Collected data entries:
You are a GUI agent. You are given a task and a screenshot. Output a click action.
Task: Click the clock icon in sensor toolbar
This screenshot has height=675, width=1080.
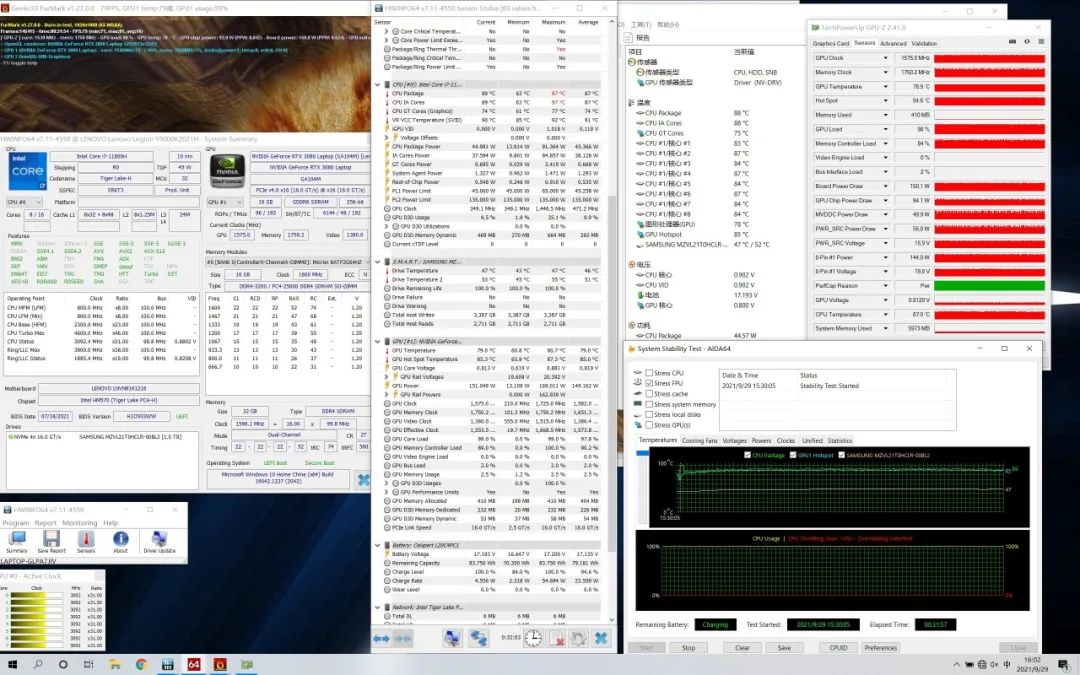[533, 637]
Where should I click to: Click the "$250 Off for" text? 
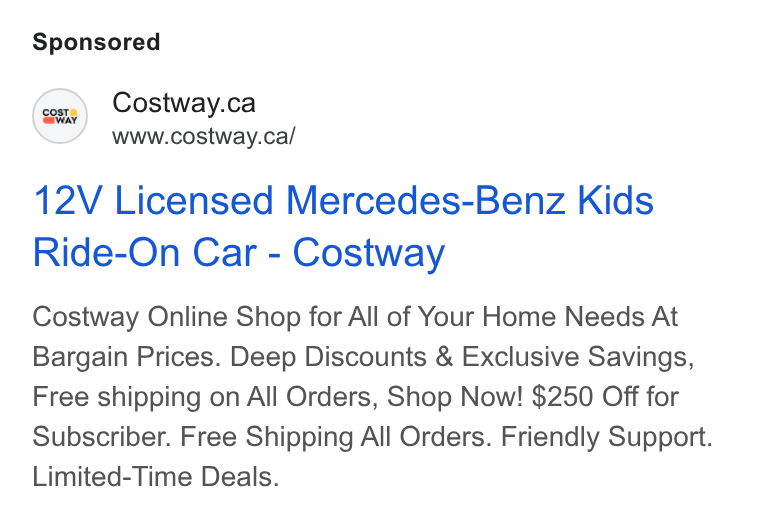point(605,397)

--

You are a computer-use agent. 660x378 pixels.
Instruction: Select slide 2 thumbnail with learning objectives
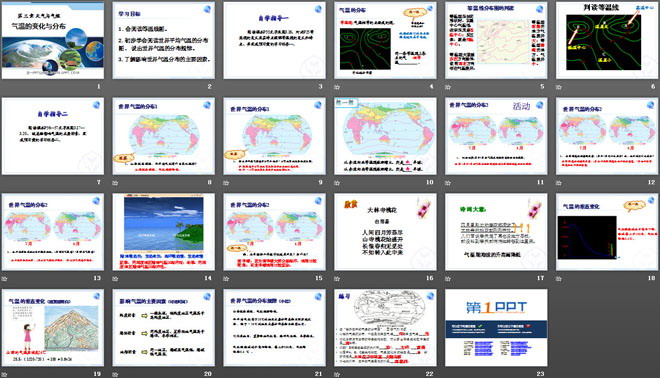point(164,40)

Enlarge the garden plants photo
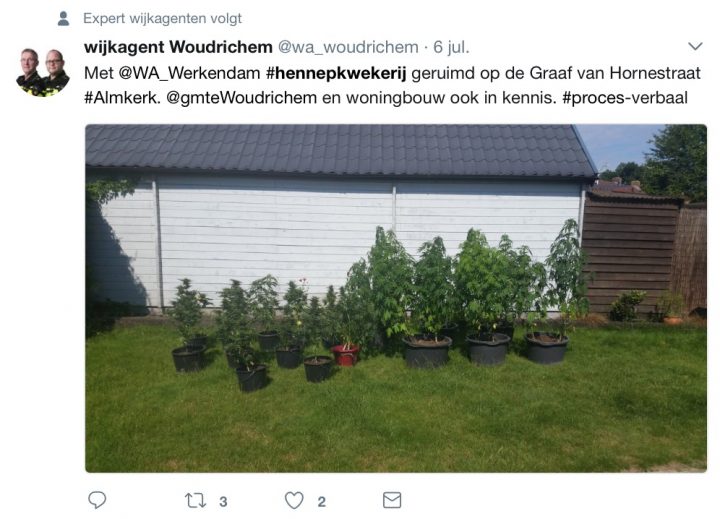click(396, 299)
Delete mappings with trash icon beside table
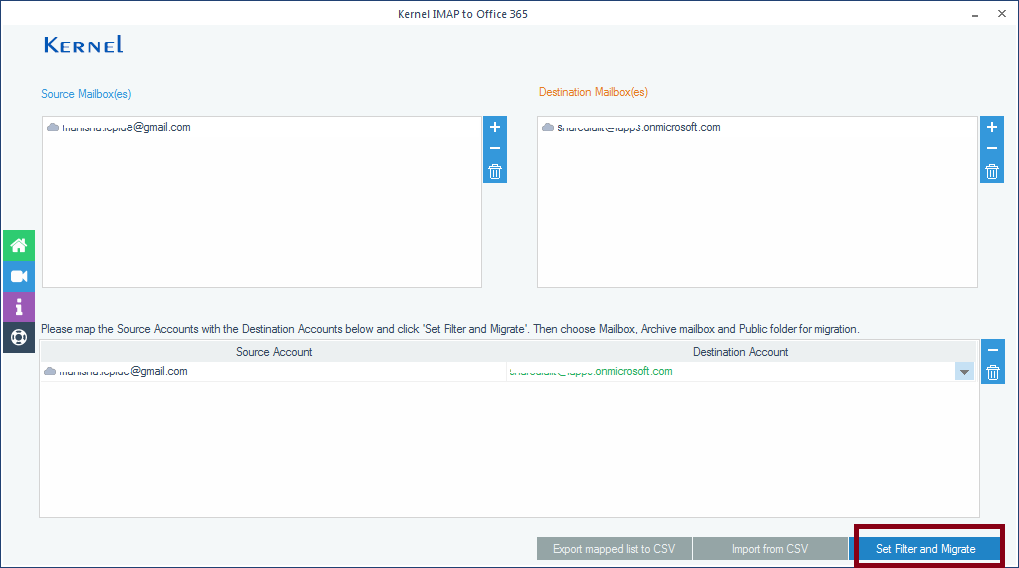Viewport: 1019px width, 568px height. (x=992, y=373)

---

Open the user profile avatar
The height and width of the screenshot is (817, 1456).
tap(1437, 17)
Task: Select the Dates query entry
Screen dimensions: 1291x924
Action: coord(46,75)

__Brief__
Show the lines of the entries that include the string "agent", copying each in full.

__Output of the exercise__
You are a GUI agent. You are given a task and a screenshot. Output a click action.
You are a computer-use agent. 660x378 pixels.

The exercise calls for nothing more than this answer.